» Problem requirements: A single figure is required: the number of lines in the data below that hold the word "will".

» Input material:
——
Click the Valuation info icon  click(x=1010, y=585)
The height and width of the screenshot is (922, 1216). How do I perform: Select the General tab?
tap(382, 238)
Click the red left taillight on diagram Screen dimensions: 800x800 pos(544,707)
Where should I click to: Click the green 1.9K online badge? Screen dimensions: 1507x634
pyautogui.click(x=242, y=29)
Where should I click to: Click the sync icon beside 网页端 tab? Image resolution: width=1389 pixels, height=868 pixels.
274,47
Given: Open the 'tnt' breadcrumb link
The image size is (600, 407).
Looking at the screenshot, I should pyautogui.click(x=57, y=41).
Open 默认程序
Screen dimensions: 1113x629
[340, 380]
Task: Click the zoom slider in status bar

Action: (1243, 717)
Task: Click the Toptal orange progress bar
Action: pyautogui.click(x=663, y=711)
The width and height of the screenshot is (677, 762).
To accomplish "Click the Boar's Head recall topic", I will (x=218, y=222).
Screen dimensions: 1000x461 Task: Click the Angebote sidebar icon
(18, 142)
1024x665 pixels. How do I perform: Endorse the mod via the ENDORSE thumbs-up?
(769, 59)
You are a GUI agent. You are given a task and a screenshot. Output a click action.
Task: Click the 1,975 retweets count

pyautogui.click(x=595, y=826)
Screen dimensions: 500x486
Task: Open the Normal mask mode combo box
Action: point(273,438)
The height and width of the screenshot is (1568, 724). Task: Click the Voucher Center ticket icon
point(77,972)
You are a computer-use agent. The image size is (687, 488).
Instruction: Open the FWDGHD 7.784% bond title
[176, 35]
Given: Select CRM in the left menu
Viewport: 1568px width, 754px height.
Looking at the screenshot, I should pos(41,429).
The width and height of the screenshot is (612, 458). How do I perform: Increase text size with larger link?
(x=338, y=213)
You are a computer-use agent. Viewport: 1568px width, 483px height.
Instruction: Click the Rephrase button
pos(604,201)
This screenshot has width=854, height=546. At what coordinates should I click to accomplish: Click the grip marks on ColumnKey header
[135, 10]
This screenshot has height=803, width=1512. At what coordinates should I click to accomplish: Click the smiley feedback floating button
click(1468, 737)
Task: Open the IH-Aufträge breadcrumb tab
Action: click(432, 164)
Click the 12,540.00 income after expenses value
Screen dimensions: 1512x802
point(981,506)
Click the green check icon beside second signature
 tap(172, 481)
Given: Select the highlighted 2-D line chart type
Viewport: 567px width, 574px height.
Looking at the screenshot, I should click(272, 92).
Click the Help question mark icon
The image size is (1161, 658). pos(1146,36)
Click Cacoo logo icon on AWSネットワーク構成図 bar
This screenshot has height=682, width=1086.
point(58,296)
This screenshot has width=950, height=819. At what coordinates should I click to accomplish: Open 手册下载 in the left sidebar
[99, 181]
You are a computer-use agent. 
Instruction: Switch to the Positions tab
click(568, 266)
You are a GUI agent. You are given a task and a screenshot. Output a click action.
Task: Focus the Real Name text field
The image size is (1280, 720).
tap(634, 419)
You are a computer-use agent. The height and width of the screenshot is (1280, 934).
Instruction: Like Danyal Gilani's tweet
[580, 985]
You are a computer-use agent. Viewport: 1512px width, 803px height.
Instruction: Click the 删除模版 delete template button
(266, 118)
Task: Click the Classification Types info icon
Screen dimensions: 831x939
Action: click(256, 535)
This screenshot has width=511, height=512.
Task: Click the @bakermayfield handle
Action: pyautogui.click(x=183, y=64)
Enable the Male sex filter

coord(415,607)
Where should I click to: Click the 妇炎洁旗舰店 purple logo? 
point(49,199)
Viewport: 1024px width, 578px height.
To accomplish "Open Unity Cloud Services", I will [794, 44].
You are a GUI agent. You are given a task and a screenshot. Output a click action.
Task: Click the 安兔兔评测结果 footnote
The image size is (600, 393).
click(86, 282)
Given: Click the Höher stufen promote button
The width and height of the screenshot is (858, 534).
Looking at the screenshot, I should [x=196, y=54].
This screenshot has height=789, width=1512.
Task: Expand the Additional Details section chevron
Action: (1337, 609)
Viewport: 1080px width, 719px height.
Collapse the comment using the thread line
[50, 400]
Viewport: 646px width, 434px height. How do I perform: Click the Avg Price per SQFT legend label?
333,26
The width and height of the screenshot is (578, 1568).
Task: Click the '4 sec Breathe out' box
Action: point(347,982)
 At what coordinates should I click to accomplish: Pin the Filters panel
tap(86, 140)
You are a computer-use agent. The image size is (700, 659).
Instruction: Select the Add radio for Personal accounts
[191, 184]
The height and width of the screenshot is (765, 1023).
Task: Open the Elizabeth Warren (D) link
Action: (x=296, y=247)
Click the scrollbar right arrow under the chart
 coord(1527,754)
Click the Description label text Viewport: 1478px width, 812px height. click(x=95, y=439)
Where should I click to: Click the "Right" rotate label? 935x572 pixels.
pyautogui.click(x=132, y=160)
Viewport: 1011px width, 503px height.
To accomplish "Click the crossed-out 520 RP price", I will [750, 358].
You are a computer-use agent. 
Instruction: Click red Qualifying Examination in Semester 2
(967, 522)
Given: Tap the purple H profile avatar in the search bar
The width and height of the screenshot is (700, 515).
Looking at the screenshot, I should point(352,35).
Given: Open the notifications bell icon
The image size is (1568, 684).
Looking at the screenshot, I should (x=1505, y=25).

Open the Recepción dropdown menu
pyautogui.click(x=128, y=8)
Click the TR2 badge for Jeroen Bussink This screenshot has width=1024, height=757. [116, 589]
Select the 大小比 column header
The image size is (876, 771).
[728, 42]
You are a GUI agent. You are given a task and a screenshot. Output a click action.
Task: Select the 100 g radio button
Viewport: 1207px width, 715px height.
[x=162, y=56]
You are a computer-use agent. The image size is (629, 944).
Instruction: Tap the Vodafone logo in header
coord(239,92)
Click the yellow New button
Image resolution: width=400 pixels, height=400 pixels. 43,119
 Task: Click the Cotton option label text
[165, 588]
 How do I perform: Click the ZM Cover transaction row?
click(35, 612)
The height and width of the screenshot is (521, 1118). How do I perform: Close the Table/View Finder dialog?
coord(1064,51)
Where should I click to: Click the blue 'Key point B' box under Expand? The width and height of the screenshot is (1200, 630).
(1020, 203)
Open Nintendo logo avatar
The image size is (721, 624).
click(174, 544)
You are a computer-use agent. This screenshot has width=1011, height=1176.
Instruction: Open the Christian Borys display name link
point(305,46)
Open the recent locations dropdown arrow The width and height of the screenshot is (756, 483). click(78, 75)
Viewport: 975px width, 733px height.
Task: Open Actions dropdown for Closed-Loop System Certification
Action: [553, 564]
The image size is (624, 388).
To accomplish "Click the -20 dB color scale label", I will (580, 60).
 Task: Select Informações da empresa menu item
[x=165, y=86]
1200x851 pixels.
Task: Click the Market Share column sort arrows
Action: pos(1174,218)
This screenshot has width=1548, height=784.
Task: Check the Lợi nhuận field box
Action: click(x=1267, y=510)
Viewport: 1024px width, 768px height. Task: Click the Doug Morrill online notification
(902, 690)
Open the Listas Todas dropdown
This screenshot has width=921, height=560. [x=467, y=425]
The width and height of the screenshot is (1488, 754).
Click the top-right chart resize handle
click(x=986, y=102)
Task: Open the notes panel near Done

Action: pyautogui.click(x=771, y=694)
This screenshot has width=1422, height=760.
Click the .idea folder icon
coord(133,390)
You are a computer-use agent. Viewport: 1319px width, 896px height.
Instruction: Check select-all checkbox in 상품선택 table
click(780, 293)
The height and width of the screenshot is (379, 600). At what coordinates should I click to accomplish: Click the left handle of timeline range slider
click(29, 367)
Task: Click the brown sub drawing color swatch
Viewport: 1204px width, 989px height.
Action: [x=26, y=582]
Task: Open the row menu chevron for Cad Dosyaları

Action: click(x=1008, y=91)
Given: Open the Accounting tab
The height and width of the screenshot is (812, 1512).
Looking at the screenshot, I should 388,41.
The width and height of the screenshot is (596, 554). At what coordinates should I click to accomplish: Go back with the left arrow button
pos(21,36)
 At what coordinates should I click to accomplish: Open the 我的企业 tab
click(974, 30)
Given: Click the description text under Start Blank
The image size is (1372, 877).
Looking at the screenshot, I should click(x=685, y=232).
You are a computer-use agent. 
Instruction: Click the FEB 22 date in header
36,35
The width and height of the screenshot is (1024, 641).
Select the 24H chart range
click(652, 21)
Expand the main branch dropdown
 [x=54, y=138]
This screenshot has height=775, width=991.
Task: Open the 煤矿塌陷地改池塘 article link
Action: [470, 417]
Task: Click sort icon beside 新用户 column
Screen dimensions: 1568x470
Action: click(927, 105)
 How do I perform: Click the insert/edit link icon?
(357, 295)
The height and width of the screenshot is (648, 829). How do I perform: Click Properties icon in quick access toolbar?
——
» Solution to this task: 4